問題
取引先H社の経営が悪化し売掛金の回収が困難となった。倒産処理手続に関する次のア〜エの記述のうち、適切なものの組み合わせを①〜④の中から1つ選びなさい。 ア. 破産手続は、債務者の財産を換価して債権者に公平に配当することを目的とする清算型の手続である。 イ. 民事再生手続は、債務者の事業や経済生活の再建を目的とする再建型の手続であり、株式会社以外の法人や個人も利用できる。 ウ. 会社更生手続は、すべての法人が利用できる再建型の手続である。 エ. 破産手続が開始されると、債権者は他の債権者に先んじて個別に債務者の財産から弁済を受けることが奨励される。
選択肢
- 1ア・イ
- 2ア・ウ
- 3イ・エ
- 4ウ・エ
正解
1. ア・イ
詳しい解説を見る解説を閉じる
解説
アとイが適切。アは破産が清算型手続である点、イは民事再生が再建型で広く法人・個人が利用できる点をそれぞれ正しく述べている。

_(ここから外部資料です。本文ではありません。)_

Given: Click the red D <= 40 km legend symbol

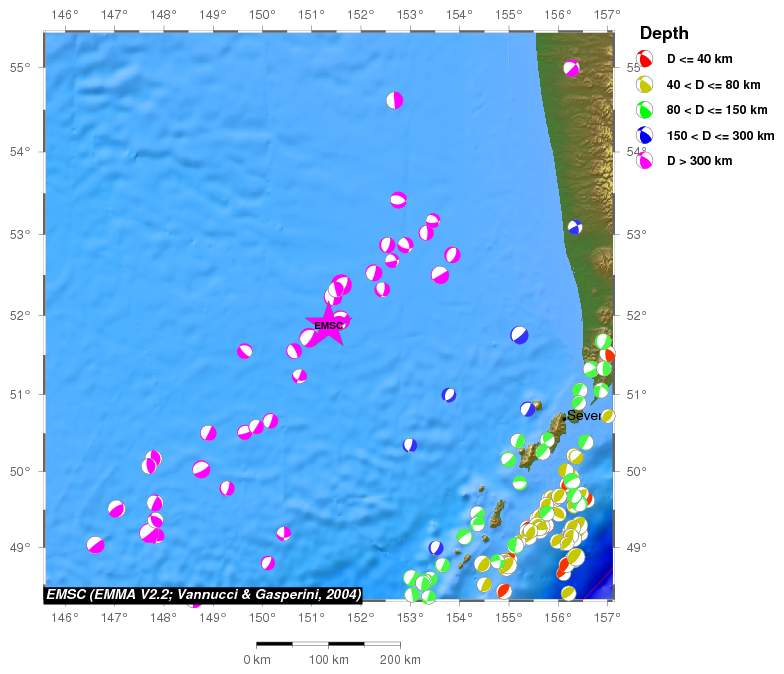Looking at the screenshot, I should click(646, 60).
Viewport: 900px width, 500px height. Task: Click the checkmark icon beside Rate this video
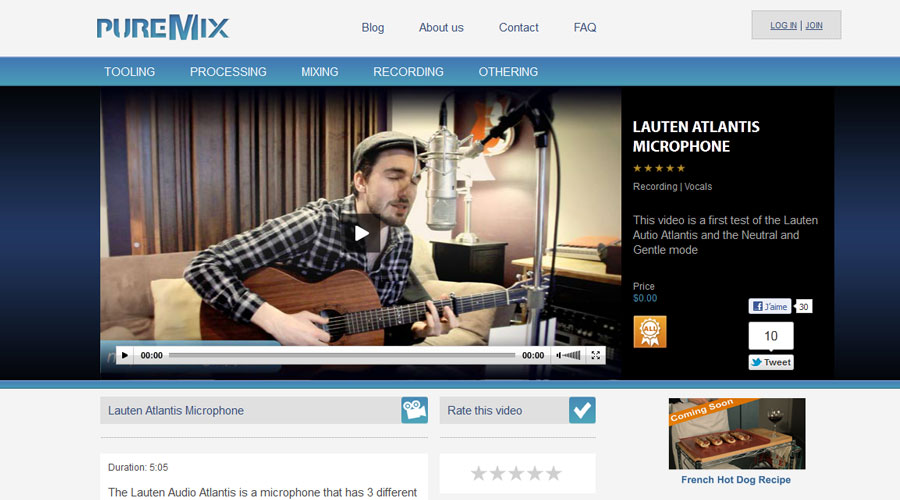(x=582, y=410)
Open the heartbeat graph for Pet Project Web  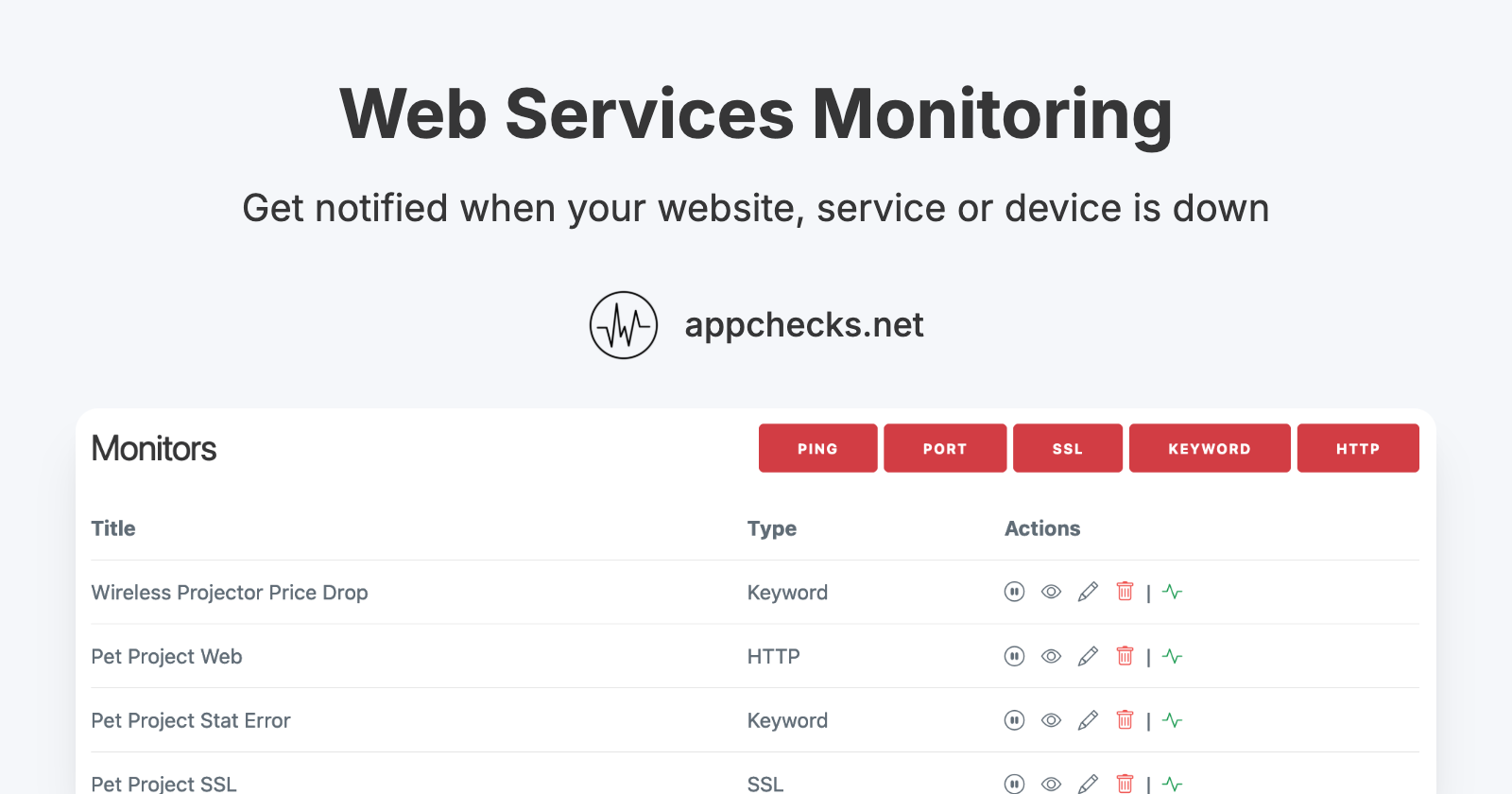point(1172,655)
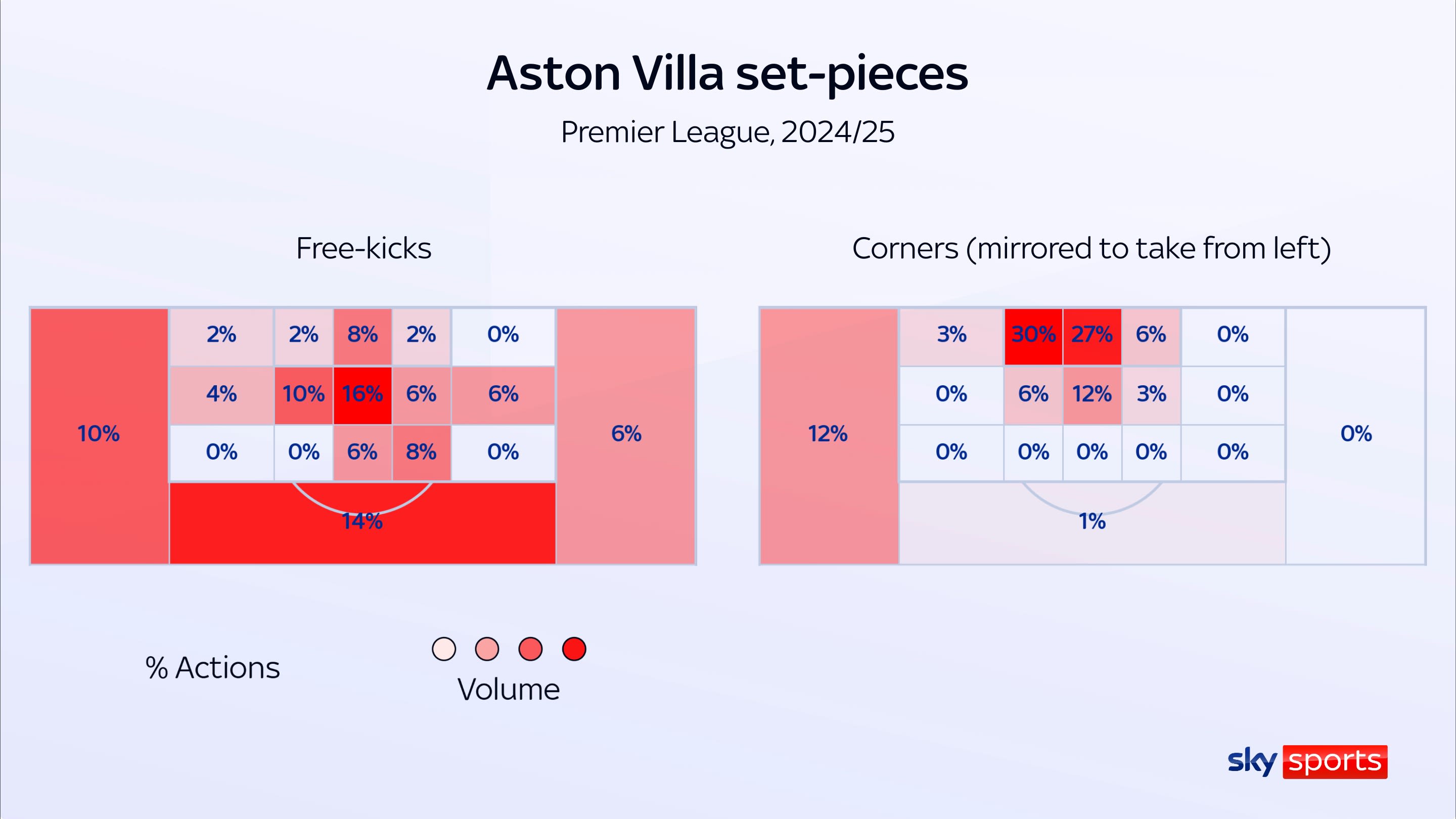Click the Sky Sports logo
This screenshot has width=1456, height=819.
tap(1307, 761)
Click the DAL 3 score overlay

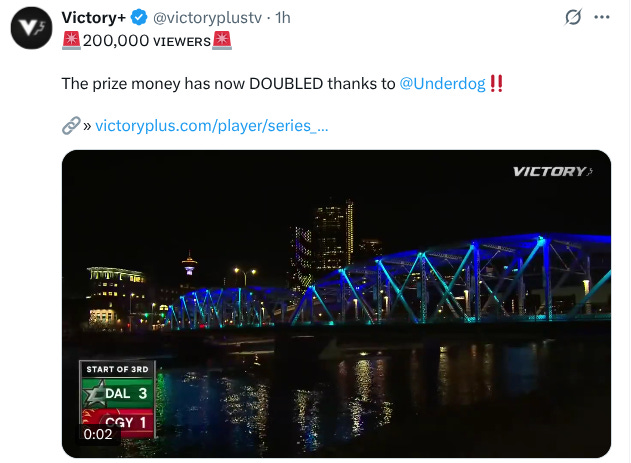[x=118, y=393]
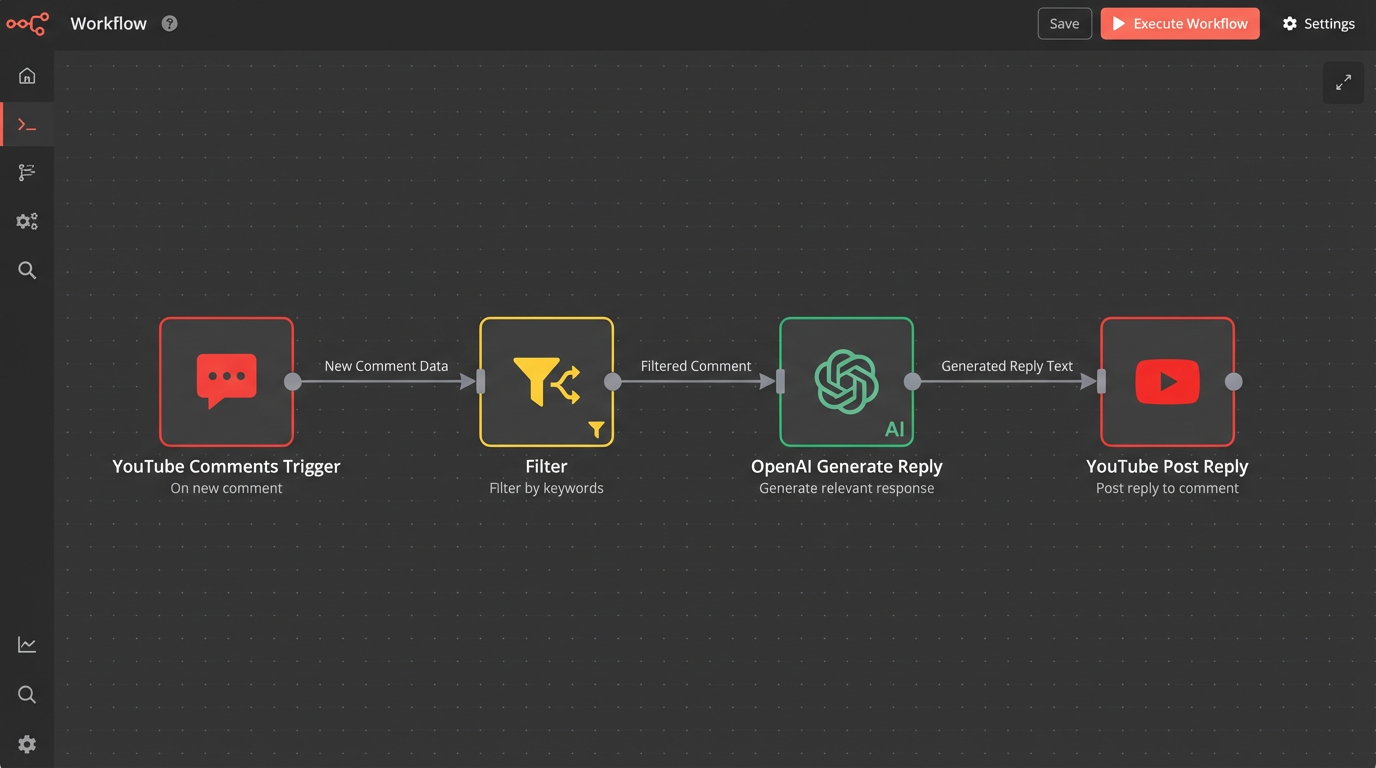Image resolution: width=1376 pixels, height=768 pixels.
Task: Select the OpenAI Generate Reply node
Action: [x=846, y=381]
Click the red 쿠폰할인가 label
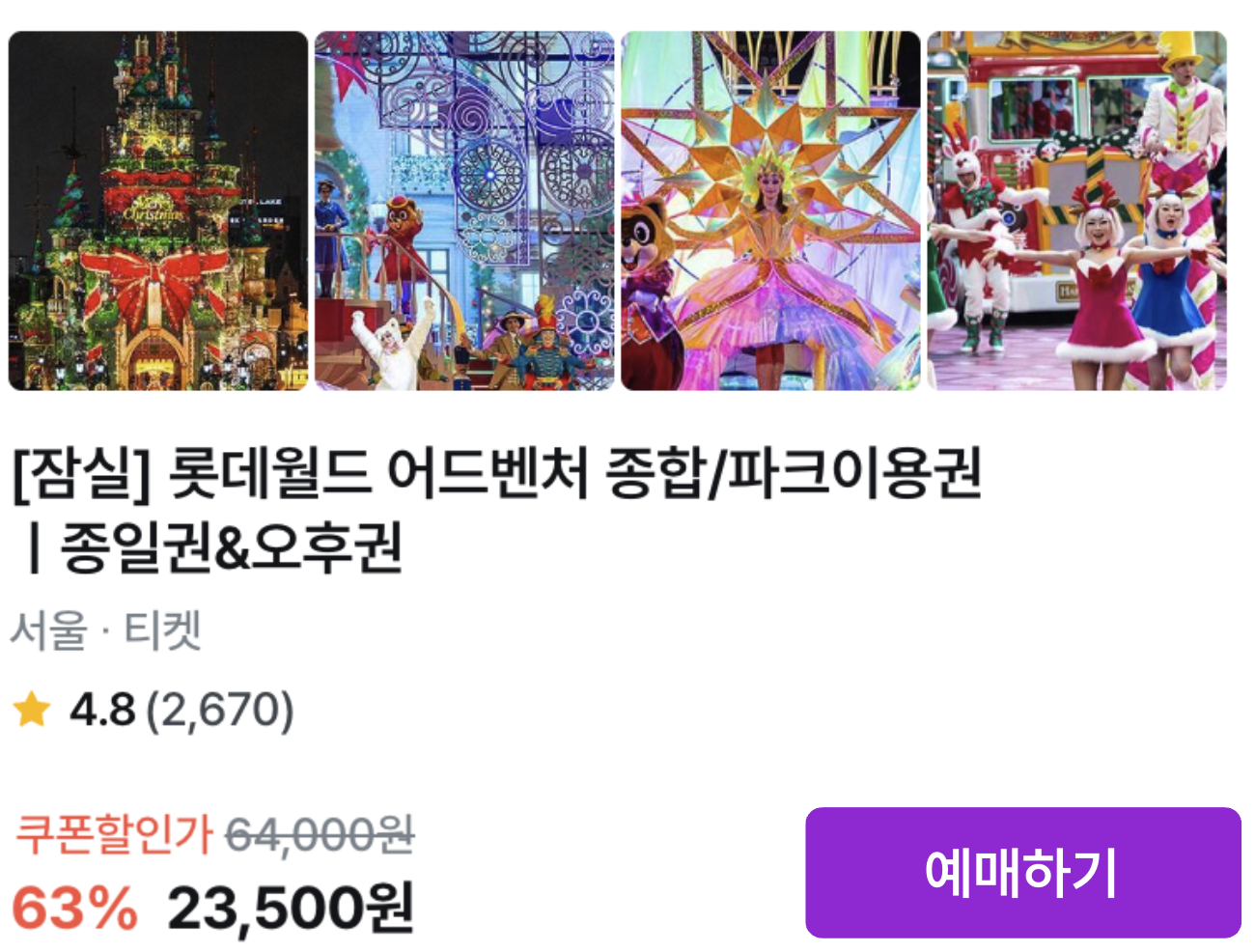 tap(114, 834)
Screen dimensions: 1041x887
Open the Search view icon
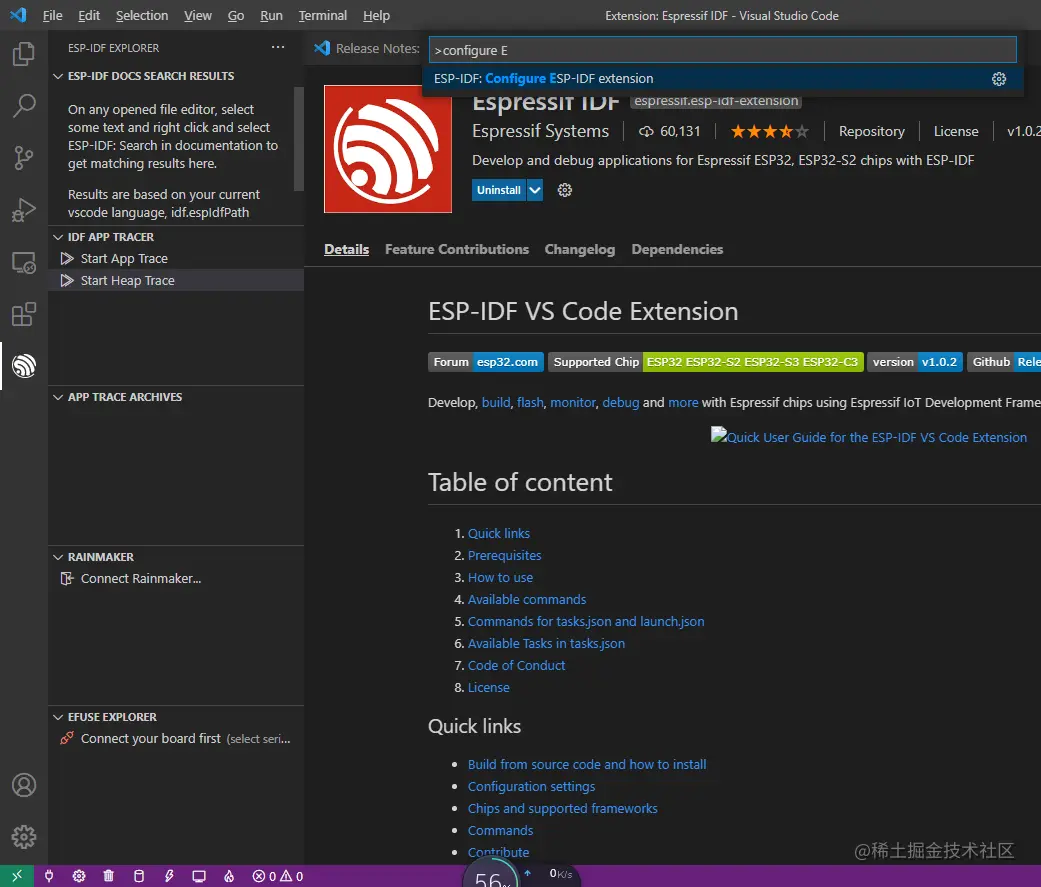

ウは不適切で、会社更生手続を利用できるのは「株式会社」に限られ、すべての法人が使えるわけではない。エも不適切で、破産手続では債権者平等の原則が貫かれ、個別の抜け駆け的回収はむしろ制限される(包括執行・債権者間の公平な配当が原則)。倒産処理は清算型と再建型に大別され、適用対象の違いを押さえることが重要である。よって適切な組み合わせはア・イの①となる。